BRETT ROUANSVILLE is riding the rails to his dreams. |
There’s a line in John Lennon’s “Beautiful Boy,” favored by free spirits and Type-B thinkers: “Life is what happens to you while you’re busy making other plans.” It’s also an apt description of the ongoing quest of Brett Rounsaville, a 26-year-old Californian with one big plan — or rather, 50 tiny ones.In April, Rounsaville compiled a list of 50 things he’s always wanted to do. The list ranged from the daring (“tube down a river”), to the abstract (“learn survival skills”), to the obscure (“make moonshine”), to the Norman Rockwell–style, apple-pie sweet (“catch a firefly”). Three months later, he quit his job as a designer at Disney, purchased an Amtrak rail pass, packed a pair of shorts, two T-shirts, a MacBook Pro, a camcorder, and a handheld GPS unit into a backpack, and set out to accomplish everything on his list. He had no plan as to his exact route, where he’d go, or how long he’d travel. His only rules (self-enforced) were that he wouldn’t pay for lodging, and would document the trip, via a blog with photos and video on his Web site, amtrekker.com.

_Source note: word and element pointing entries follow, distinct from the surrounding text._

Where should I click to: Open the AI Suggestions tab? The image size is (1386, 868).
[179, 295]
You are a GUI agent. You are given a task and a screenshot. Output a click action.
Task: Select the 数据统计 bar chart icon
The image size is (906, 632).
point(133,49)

So what’s happened while Rounsaville was making other plans over the past two-and-a-half months? Apparently, enough that it takes him a moment to recall why he’s in Chicago, where we reached him by phone. “What am I doing in Chicago?” he repeats to himself twice. Then, an “Aha!” moment — he was vaguely nearby, in Kewanee, Illinois, attending the Hog Days Festival, and crossing off number 30 on his list: “Go to an obscure small-town festival.”
Rounsaville speaks of his journeys with salient enthusiasm. The best (and most surprising) aspect, he says, are all of the good-natured souls he’s encountered. “The things on my list are anchor points, but the stuff that happens in between is what’s interesting.”
Rounsaville remembers the names of nearly everyone he’s met, from a baker in Lancaster, Pennsylvania, where he milked a cow on an Amish farm (number nine), to a woman he chatted with at a Boston bar who, serendipitously, is the daughter of a Red Sox employee, and was able to get him an up-close seat to a game at Fenway Park (number eight). He’s connected with many of these people through couchsurfing.com, a Web site that hooks up travelers and hospitable locals with available sofa space.
There have been low points, too, of course — sleeping on cold concrete in San Diego outside of Comic Con, the comic-book convention, for one — and there’s the very real possibility that Rounsaville may soon deplete his funds (he estimates he’ll run out of money in about three weeks). For now, though, John Steinbeck’s TravelswithCharley and those in-between conversations get him by. “All you have to do is talk to people,” he says, “everywhere you go.”